Exercise objective. Please return each record exactly as it stands.

(Dataset entries)
# # # #

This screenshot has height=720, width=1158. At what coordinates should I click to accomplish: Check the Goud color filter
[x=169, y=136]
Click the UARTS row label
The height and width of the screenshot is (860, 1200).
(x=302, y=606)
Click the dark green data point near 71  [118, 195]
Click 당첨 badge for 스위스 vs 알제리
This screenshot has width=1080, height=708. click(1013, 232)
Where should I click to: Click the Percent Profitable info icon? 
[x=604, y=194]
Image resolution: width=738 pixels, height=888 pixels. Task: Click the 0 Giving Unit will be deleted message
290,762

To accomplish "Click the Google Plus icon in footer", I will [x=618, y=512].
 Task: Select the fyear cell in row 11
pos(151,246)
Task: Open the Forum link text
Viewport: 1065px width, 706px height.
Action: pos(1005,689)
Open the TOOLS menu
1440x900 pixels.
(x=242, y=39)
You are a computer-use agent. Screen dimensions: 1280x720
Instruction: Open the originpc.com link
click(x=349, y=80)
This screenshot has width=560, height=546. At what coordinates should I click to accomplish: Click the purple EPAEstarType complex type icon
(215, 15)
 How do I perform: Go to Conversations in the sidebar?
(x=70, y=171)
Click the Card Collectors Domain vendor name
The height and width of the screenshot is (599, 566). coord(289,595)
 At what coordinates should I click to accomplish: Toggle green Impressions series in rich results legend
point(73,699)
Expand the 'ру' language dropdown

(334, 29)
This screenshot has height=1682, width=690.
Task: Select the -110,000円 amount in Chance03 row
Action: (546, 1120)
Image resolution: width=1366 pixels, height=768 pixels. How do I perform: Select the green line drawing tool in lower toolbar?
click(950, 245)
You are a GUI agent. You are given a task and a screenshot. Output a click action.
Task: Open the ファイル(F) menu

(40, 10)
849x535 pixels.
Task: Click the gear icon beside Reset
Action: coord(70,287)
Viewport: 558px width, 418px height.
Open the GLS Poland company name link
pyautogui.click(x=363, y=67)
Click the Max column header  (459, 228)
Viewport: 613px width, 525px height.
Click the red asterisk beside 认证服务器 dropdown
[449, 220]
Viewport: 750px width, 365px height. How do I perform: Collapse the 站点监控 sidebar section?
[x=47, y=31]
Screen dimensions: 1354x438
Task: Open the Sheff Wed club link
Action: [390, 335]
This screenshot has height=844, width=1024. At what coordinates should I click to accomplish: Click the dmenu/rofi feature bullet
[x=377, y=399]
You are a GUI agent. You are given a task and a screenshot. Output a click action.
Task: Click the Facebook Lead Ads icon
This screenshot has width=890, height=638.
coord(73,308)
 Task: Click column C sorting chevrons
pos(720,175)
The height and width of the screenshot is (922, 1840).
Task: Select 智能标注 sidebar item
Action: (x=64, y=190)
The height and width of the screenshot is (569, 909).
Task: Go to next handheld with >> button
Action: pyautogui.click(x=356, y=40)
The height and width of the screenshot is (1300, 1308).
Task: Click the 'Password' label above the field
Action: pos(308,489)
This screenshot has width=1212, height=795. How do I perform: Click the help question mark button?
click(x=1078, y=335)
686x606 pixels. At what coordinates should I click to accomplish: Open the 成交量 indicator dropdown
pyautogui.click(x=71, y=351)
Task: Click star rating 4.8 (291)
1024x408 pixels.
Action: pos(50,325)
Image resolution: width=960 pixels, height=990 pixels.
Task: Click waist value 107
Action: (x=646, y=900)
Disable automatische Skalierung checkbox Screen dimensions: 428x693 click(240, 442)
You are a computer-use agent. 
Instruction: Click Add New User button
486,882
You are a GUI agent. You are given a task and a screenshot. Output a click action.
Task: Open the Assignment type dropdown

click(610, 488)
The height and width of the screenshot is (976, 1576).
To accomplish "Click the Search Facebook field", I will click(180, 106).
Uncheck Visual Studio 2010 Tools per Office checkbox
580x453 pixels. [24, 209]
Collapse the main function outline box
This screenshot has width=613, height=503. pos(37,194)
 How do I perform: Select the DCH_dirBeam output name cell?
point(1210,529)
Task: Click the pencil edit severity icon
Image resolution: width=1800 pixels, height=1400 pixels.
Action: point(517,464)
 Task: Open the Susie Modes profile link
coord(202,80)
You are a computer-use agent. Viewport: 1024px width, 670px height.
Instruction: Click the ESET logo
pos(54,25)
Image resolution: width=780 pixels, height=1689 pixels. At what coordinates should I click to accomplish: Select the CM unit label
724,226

# # # #

Answer box.
This screenshot has height=720, width=1158. At what coordinates should I click to accomplish: Check the Goud color filter
[x=169, y=136]
Click the UARTS row label
The height and width of the screenshot is (860, 1200).
(x=302, y=606)
Click the dark green data point near 71  [118, 195]
Click 당첨 badge for 스위스 vs 알제리
This screenshot has width=1080, height=708. click(1013, 232)
Where should I click to: Click the Percent Profitable info icon? 
[x=604, y=194]
Image resolution: width=738 pixels, height=888 pixels. Task: Click the 0 Giving Unit will be deleted message
290,762

To accomplish "Click the Google Plus icon in footer", I will [x=618, y=512].
 Task: Select the fyear cell in row 11
pos(151,246)
Task: Open the Forum link text
Viewport: 1065px width, 706px height.
Action: pos(1005,689)
Open the TOOLS menu
1440x900 pixels.
(x=242, y=39)
You are a computer-use agent. Screen dimensions: 1280x720
Instruction: Open the originpc.com link
click(x=349, y=80)
This screenshot has width=560, height=546. At what coordinates should I click to accomplish: Click the purple EPAEstarType complex type icon
(215, 15)
 How do I perform: Go to Conversations in the sidebar?
(x=70, y=171)
Click the Card Collectors Domain vendor name
The height and width of the screenshot is (599, 566). coord(289,595)
 At what coordinates should I click to accomplish: Toggle green Impressions series in rich results legend
point(73,699)
Expand the 'ру' language dropdown

(334, 29)
This screenshot has height=1682, width=690.
Task: Select the -110,000円 amount in Chance03 row
Action: (546, 1120)
Image resolution: width=1366 pixels, height=768 pixels. How do I perform: Select the green line drawing tool in lower toolbar?
click(950, 245)
You are a GUI agent. You are given a task and a screenshot. Output a click action.
Task: Open the ファイル(F) menu

(40, 10)
849x535 pixels.
Task: Click the gear icon beside Reset
Action: coord(70,287)
Viewport: 558px width, 418px height.
Open the GLS Poland company name link
pyautogui.click(x=363, y=67)
Click the Max column header  (459, 228)
Viewport: 613px width, 525px height.
Click the red asterisk beside 认证服务器 dropdown
[449, 220]
Viewport: 750px width, 365px height. How do I perform: Collapse the 站点监控 sidebar section?
[x=47, y=31]
Screen dimensions: 1354x438
Task: Open the Sheff Wed club link
Action: [390, 335]
This screenshot has height=844, width=1024. At what coordinates should I click to accomplish: Click the dmenu/rofi feature bullet
[x=377, y=399]
You are a GUI agent. You are given a task and a screenshot. Output a click action.
Task: Click the Facebook Lead Ads icon
This screenshot has width=890, height=638.
coord(73,308)
 Task: Click column C sorting chevrons
pos(720,175)
The height and width of the screenshot is (922, 1840).
Task: Select 智能标注 sidebar item
Action: (x=64, y=190)
The height and width of the screenshot is (569, 909).
Task: Go to next handheld with >> button
Action: pyautogui.click(x=356, y=40)
The height and width of the screenshot is (1300, 1308).
Task: Click the 'Password' label above the field
Action: pos(308,489)
This screenshot has width=1212, height=795. How do I perform: Click the help question mark button?
click(x=1078, y=335)
686x606 pixels. At what coordinates should I click to accomplish: Open the 成交量 indicator dropdown
pyautogui.click(x=71, y=351)
Task: Click star rating 4.8 (291)
1024x408 pixels.
Action: pos(50,325)
Image resolution: width=960 pixels, height=990 pixels.
Task: Click waist value 107
Action: (x=646, y=900)
Disable automatische Skalierung checkbox Screen dimensions: 428x693 click(240, 442)
You are a computer-use agent. 
Instruction: Click Add New User button
486,882
You are a GUI agent. You are given a task and a screenshot. Output a click action.
Task: Open the Assignment type dropdown

click(610, 488)
The height and width of the screenshot is (976, 1576).
To accomplish "Click the Search Facebook field", I will click(180, 106).
Uncheck Visual Studio 2010 Tools per Office checkbox
580x453 pixels. [24, 209]
Collapse the main function outline box
This screenshot has width=613, height=503. pos(37,194)
 How do I perform: Select the DCH_dirBeam output name cell?
point(1210,529)
Task: Click the pencil edit severity icon
Image resolution: width=1800 pixels, height=1400 pixels.
Action: point(517,464)
 Task: Open the Susie Modes profile link
coord(202,80)
You are a computer-use agent. Viewport: 1024px width, 670px height.
Instruction: Click the ESET logo
pos(54,25)
Image resolution: width=780 pixels, height=1689 pixels. At what coordinates should I click to accomplish: Select the CM unit label
724,226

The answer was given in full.